>>>>
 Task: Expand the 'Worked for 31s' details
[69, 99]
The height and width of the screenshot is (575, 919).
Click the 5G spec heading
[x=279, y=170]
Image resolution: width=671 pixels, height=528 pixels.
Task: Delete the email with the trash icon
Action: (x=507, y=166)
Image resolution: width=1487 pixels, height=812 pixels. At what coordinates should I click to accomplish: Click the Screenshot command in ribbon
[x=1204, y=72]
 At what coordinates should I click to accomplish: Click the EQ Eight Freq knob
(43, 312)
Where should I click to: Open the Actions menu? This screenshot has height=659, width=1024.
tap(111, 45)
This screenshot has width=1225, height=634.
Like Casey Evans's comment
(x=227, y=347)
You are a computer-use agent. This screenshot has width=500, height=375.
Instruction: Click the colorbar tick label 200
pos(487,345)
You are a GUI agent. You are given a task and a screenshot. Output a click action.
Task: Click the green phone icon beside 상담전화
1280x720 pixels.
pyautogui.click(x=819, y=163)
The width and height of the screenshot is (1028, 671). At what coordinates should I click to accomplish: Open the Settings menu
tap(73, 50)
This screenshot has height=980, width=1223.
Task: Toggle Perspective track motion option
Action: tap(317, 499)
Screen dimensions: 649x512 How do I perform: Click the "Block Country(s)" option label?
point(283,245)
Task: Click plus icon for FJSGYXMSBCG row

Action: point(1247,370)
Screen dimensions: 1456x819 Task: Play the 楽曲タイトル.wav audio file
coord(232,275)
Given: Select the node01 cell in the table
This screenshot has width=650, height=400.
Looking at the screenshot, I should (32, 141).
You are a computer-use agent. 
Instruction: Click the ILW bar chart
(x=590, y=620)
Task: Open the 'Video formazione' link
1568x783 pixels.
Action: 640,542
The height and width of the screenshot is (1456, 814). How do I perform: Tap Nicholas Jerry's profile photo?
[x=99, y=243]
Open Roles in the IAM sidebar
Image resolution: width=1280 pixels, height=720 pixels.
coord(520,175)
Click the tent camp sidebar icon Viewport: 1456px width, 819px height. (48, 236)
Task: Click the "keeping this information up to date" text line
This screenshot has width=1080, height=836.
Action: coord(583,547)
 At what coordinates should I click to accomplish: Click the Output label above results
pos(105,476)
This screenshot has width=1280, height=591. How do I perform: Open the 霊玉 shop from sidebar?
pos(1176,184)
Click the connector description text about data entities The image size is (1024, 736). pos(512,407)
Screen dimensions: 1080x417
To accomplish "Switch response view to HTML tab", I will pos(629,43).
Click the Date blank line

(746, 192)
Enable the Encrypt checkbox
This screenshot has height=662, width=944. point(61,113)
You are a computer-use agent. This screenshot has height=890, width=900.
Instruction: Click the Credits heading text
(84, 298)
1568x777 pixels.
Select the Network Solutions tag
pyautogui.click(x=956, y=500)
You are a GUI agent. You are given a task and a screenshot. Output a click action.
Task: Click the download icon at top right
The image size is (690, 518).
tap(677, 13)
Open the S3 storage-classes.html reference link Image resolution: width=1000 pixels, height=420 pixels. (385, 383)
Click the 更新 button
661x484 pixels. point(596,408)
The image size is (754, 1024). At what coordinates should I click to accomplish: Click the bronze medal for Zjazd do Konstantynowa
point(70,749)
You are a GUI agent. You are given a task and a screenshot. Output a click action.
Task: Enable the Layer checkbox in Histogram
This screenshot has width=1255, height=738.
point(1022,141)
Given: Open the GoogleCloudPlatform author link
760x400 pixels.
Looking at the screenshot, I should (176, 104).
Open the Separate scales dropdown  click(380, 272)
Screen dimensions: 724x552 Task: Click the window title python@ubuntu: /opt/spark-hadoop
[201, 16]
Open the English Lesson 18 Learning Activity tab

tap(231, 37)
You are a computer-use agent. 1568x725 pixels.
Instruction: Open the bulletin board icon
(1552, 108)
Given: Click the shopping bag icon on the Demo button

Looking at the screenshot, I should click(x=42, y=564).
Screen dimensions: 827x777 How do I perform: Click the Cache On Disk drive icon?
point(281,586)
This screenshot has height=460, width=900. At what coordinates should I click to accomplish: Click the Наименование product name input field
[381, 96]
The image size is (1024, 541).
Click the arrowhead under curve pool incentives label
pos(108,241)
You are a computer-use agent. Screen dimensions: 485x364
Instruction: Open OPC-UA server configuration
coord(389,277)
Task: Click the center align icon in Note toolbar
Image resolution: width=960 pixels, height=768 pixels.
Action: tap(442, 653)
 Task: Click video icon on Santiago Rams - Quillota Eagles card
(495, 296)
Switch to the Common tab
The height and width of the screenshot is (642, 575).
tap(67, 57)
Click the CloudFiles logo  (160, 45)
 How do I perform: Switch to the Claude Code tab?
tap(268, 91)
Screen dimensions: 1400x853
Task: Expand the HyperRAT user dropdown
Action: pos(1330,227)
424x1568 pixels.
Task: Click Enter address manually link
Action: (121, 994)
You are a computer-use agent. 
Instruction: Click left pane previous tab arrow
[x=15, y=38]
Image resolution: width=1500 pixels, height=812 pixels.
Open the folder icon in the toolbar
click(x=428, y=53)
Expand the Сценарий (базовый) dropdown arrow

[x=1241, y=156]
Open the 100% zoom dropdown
<<<<
* [Assignment]:
Copy out every line from the one containing "Task: Click the center" to the end of the material, both ends included.

* [Solution to the exercise]:
Task: Click the center align icon in Note toolbar
Image resolution: width=960 pixels, height=768 pixels.
Action: tap(442, 653)
 Task: Click video icon on Santiago Rams - Quillota Eagles card
(495, 296)
Switch to the Common tab
The height and width of the screenshot is (642, 575).
tap(67, 57)
Click the CloudFiles logo  (160, 45)
 How do I perform: Switch to the Claude Code tab?
tap(268, 91)
Screen dimensions: 1400x853
Task: Expand the HyperRAT user dropdown
Action: pos(1330,227)
424x1568 pixels.
Task: Click Enter address manually link
Action: (121, 994)
You are a computer-use agent. 
Instruction: Click left pane previous tab arrow
[x=15, y=38]
Image resolution: width=1500 pixels, height=812 pixels.
Open the folder icon in the toolbar
click(x=428, y=53)
Expand the Сценарий (базовый) dropdown arrow

[x=1241, y=156]
Open the 100% zoom dropdown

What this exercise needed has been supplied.